In an environment where the state plays a dominant role in various areas of the economy and corporate transparency is limited, it becomes challenging to react adequately to market fluctuations. Thus, financial markets become volatile as investors make their decisions based on limited and sometimes unreliable market information.

For companies operating in China this means an increase in overall market risk and is a signal to protect investments, which explains $59 bn capital outflows from China in 2015.

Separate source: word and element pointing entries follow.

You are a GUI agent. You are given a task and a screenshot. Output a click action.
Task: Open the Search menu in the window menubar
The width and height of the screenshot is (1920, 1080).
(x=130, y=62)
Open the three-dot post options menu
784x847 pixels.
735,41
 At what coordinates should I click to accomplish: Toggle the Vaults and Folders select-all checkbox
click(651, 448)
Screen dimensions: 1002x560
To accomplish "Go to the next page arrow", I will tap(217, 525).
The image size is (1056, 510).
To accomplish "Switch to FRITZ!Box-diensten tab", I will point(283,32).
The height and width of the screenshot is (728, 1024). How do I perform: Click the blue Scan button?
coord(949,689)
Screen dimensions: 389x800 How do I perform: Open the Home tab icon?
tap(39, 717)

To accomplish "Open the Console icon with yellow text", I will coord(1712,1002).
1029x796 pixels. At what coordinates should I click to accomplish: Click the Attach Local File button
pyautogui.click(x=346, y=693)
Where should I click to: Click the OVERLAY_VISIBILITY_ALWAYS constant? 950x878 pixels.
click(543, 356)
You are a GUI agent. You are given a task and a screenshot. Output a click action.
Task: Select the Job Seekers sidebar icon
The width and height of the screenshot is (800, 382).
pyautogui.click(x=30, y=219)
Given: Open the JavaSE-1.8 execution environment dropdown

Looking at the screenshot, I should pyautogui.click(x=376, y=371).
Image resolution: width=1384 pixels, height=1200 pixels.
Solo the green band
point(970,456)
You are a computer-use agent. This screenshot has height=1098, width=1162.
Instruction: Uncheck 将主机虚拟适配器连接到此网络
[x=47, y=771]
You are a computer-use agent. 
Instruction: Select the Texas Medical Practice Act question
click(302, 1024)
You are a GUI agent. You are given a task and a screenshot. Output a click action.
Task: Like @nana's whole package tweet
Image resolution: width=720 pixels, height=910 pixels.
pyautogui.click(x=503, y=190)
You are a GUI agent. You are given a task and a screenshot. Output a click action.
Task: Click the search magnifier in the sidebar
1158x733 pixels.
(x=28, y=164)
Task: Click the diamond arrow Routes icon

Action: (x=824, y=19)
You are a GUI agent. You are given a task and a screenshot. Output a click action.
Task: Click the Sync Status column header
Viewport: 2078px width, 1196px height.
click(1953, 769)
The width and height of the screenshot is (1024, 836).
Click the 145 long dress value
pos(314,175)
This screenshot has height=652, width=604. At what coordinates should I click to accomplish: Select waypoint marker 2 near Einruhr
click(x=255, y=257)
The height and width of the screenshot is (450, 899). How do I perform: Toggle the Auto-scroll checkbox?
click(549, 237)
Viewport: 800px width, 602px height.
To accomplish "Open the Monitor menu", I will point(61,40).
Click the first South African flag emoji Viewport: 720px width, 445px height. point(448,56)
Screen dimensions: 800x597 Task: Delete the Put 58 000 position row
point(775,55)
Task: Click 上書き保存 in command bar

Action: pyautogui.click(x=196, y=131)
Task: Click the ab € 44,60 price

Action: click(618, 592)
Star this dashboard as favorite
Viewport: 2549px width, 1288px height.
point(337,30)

Economic Growth in China and New Opportunities

A rapidly aging population is a growing concern for Asia as a whole and for China in particular. According to estimates, by 2050 35% of the Japanese, Hong Kong and South Korean population will be 65 and over, while this number for China will be around 24%. In 2015 the percentage of elderly people in these countries was 10.6% on average. With growing life expectancy figures and increasing numbers of retirees, the burden of an economically inactive population will have strong impacts on Asian economics. From the perspective of the financial sector, aging population means that long-term financial instruments will be shaping the Asian financial structure in the future.

Productivity which is measured by the total productivity factor (TPF) is also an important variable to follow in the context of China’s economic growth. The TPF measures the efficiency of labor and capital in a country. China’s growth since the 1990s has been primarily due to the increase of the work force size and growth of capital investment; according to estimates productivity increased by just 1.5% per year between 1997 and 2012. In the long term, low TPF levels won’t be sufficient to drive sustainable economic growth.

For companies operating in China, increasing capital efficiency and labor productivity by taking advantage of innovative technologies is critical, in order to remain competitive globally. While the slowing economy presents challenges, as China is shifting focus to increasing consumption, new opportunities will emerge in other sectors. For example, industries like entertainment, travel and education will continue to grow despite the general economic slowdown.

In the long run however economic growth in China will still require serious structural reforms. The world is waiting to see if China is up to the task.